What to work on: Retype exactly the lines below, beginning with the first and ending with the line where "Follow us on Twitter (178, 2466)" appears.

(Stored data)

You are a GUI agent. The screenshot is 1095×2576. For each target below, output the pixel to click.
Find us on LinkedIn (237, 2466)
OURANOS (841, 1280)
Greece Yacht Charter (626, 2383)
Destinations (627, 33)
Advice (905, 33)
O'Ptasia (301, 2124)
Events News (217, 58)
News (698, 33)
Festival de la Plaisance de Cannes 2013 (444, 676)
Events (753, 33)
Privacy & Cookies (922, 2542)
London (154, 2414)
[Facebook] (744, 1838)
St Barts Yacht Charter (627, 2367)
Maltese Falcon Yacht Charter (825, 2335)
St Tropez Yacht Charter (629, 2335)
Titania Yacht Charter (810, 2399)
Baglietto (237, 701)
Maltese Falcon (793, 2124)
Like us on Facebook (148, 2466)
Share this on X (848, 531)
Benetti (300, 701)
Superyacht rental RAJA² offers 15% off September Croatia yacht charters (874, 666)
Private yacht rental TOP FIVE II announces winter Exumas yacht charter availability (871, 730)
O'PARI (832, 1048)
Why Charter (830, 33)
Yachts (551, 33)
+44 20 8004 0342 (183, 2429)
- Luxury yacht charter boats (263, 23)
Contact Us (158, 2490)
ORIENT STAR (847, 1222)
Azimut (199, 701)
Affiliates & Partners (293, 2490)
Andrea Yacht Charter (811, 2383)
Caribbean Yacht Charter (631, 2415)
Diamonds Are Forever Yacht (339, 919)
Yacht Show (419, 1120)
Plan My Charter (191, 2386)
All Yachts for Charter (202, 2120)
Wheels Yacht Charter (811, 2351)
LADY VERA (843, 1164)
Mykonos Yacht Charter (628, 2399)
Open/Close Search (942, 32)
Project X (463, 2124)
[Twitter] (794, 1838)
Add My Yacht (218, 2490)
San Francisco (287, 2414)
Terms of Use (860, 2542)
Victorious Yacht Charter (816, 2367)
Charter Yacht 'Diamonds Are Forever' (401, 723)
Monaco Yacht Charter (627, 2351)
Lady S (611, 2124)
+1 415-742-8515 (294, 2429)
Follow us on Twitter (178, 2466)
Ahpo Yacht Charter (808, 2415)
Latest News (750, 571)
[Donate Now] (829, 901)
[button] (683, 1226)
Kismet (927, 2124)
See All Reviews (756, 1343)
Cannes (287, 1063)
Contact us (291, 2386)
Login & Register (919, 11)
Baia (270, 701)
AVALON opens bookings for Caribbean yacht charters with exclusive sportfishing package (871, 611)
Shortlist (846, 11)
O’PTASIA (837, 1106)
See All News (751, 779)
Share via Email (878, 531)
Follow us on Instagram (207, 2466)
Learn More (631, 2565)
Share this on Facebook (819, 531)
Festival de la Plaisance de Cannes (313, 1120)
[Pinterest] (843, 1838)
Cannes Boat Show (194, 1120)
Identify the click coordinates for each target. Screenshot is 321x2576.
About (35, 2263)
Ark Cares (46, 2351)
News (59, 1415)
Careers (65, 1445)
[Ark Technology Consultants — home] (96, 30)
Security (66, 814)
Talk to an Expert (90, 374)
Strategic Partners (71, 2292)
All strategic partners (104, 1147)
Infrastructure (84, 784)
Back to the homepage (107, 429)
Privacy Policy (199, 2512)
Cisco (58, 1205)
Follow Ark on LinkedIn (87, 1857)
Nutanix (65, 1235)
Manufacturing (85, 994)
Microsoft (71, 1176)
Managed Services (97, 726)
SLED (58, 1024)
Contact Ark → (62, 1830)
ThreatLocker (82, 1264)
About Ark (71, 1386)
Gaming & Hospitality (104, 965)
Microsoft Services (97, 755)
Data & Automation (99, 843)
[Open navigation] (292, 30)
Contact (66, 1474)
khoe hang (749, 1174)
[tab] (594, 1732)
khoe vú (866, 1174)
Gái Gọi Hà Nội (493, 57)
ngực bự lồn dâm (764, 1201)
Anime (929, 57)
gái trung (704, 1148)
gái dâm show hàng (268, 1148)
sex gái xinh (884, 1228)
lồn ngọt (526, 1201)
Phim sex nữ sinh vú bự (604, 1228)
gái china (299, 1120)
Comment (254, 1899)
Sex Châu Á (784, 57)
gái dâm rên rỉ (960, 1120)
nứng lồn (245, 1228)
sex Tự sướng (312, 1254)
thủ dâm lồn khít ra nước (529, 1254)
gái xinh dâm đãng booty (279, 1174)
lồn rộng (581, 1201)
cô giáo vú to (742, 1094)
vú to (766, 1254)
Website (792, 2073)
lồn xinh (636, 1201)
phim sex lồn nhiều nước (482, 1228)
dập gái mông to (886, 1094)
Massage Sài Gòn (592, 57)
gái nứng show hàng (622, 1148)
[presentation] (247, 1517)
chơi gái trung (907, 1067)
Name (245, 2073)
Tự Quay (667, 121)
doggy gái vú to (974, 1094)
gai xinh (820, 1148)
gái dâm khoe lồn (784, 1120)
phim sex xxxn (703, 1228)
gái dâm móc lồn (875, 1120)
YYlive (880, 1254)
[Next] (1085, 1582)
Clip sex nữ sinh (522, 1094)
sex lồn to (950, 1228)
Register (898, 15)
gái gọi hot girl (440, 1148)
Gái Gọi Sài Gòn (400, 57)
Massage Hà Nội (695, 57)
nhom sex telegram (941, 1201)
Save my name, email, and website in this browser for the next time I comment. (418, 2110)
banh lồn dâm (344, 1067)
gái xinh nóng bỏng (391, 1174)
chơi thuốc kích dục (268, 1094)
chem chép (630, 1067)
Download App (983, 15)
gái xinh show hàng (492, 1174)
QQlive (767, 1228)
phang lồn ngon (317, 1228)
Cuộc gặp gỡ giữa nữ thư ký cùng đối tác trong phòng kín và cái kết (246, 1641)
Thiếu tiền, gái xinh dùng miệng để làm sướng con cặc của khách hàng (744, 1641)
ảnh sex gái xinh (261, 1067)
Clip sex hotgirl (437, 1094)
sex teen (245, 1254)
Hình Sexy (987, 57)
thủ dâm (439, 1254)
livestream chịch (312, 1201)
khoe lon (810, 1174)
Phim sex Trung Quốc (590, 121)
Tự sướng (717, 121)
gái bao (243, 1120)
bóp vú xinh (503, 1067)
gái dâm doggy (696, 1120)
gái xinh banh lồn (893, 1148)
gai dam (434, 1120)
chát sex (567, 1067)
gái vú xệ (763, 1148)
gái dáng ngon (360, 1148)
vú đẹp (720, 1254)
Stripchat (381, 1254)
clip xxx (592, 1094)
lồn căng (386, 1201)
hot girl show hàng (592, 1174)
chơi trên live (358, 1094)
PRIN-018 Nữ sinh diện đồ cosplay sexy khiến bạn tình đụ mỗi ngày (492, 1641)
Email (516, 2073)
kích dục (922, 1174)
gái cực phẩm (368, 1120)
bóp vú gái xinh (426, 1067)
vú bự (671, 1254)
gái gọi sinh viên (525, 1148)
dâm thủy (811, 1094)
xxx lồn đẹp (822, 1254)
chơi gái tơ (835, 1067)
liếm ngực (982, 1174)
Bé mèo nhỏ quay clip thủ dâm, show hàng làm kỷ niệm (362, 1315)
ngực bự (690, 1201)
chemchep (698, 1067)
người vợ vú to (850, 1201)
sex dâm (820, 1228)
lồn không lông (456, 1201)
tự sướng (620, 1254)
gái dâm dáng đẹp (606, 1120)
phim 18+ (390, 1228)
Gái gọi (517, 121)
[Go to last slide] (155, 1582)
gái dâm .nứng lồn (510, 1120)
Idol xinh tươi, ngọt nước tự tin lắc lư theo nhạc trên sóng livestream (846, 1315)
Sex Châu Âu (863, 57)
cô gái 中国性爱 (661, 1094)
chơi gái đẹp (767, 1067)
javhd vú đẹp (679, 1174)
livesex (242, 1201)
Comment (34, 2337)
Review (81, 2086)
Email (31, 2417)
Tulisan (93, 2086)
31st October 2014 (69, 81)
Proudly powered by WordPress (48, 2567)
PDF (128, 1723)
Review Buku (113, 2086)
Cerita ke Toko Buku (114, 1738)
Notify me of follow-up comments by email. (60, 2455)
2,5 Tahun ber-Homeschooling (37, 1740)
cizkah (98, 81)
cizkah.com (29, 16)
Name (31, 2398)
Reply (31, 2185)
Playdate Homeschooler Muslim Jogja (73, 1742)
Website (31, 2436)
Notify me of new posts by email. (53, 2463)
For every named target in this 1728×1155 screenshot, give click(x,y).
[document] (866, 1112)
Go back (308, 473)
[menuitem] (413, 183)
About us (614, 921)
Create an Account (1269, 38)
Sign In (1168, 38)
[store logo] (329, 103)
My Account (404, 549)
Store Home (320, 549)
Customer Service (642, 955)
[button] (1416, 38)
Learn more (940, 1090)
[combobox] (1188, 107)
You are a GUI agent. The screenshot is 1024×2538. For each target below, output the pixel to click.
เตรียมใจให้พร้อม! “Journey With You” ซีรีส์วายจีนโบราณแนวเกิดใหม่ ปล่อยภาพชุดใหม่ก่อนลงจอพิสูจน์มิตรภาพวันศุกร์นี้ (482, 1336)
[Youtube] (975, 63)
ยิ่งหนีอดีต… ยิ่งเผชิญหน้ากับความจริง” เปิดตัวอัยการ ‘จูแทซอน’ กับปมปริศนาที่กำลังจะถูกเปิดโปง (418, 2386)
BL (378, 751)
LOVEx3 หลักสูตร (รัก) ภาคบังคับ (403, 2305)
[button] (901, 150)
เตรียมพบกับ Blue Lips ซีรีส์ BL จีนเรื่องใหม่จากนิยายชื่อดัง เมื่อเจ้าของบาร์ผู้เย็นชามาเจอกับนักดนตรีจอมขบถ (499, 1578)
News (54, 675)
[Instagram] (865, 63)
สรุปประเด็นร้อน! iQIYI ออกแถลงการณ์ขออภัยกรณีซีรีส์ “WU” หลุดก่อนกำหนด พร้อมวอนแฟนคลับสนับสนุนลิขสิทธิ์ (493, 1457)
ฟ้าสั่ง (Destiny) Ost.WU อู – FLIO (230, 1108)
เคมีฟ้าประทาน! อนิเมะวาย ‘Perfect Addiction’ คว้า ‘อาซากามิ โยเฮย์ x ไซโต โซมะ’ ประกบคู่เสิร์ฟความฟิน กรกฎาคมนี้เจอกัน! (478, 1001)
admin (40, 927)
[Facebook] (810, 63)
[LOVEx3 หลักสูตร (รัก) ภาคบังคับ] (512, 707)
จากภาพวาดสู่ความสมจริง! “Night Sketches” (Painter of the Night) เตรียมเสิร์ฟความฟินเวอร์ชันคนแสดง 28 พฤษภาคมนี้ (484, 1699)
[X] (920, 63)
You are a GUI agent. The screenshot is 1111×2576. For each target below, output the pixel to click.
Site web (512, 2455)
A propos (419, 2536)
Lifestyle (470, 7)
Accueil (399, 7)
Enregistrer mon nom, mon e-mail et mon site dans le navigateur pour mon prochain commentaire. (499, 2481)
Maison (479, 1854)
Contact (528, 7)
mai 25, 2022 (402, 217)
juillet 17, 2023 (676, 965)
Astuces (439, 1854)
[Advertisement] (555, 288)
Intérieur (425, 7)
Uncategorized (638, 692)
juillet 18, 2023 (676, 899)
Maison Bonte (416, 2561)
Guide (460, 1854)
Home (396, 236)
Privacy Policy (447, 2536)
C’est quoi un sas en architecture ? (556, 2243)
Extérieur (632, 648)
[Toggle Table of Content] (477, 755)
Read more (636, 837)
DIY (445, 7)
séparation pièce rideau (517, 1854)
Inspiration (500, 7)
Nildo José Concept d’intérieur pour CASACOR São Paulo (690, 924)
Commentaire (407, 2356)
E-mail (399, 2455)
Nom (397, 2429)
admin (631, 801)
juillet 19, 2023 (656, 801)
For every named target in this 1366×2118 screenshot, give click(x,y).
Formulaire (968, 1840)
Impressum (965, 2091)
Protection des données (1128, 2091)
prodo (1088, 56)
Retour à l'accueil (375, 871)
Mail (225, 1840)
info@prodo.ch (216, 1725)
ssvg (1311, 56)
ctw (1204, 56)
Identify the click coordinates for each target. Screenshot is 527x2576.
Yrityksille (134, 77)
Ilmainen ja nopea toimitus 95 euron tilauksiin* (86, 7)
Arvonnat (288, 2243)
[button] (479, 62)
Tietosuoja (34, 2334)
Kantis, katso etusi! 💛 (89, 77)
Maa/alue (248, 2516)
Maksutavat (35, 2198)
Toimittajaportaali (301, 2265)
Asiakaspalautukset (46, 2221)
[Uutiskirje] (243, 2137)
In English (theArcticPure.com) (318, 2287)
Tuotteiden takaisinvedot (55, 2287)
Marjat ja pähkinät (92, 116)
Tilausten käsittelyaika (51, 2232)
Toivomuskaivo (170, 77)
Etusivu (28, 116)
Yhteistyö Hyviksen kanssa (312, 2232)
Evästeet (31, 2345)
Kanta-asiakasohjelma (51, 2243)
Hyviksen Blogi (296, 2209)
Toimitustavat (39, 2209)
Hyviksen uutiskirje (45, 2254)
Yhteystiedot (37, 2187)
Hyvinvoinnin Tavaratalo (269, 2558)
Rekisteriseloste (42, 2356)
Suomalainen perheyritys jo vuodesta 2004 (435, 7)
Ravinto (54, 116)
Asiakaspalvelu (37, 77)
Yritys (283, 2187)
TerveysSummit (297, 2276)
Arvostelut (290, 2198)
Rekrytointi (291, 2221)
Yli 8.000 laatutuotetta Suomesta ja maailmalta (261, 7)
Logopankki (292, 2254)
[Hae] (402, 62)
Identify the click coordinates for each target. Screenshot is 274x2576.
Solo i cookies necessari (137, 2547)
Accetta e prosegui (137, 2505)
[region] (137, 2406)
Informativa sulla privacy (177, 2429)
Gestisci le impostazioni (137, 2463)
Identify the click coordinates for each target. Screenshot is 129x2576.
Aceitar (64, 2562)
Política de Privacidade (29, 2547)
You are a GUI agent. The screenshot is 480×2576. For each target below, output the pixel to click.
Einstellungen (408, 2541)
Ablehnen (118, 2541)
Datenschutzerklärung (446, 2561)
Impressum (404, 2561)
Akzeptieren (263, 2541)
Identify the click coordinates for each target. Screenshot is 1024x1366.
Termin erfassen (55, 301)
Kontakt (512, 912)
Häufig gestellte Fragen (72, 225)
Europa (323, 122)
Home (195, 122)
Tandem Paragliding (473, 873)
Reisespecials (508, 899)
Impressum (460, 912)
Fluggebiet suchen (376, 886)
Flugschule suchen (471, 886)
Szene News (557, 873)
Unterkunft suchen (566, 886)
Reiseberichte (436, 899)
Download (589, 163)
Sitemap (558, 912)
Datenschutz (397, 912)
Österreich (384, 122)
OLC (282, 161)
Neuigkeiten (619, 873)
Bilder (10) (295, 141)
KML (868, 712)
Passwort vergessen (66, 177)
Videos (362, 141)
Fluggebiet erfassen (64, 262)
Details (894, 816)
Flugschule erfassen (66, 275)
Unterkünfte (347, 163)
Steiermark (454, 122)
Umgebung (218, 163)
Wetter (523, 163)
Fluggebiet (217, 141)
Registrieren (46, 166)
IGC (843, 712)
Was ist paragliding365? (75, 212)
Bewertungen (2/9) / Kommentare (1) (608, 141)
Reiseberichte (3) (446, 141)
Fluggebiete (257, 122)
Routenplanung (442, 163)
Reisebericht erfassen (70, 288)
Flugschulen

Solution:
You are a GUI agent. The screenshot is 1095×2576. For each target below, output the pixel to click.
Find us on LinkedIn (237, 2466)
OURANOS (841, 1280)
Greece Yacht Charter (626, 2383)
Destinations (627, 33)
Advice (905, 33)
O'Ptasia (301, 2124)
Events News (217, 58)
News (698, 33)
Festival de la Plaisance de Cannes 2013 (444, 676)
Events (753, 33)
Privacy & Cookies (922, 2542)
London (154, 2414)
[Facebook] (744, 1838)
St Barts Yacht Charter (627, 2367)
Maltese Falcon Yacht Charter (825, 2335)
St Tropez Yacht Charter (629, 2335)
Titania Yacht Charter (810, 2399)
Baglietto (237, 701)
Maltese Falcon (793, 2124)
Like us on Facebook (148, 2466)
Share this on X (848, 531)
Benetti (300, 701)
Superyacht rental RAJA² offers 15% off September Croatia yacht charters (874, 666)
Private yacht rental TOP FIVE II announces winter Exumas yacht charter availability (871, 730)
O'PARI (832, 1048)
Why Charter (830, 33)
Yachts (551, 33)
+44 20 8004 0342 (183, 2429)
- Luxury yacht charter boats (263, 23)
Contact Us (158, 2490)
ORIENT STAR (847, 1222)
Azimut (199, 701)
Affiliates & Partners (293, 2490)
Andrea Yacht Charter (811, 2383)
Caribbean Yacht Charter (631, 2415)
Diamonds Are Forever Yacht (339, 919)
Yacht Show (419, 1120)
Plan My Charter (191, 2386)
All Yachts for Charter (202, 2120)
Wheels Yacht Charter (811, 2351)
LADY VERA (843, 1164)
Mykonos Yacht Charter (628, 2399)
Open/Close Search (942, 32)
Project X (463, 2124)
[Twitter] (794, 1838)
Add My Yacht (218, 2490)
San Francisco (287, 2414)
Terms of Use (860, 2542)
Victorious Yacht Charter (816, 2367)
Charter Yacht 'Diamonds Are Forever' (401, 723)
Monaco Yacht Charter (627, 2351)
Lady S (611, 2124)
+1 415-742-8515 (294, 2429)
Follow us on Twitter (178, 2466)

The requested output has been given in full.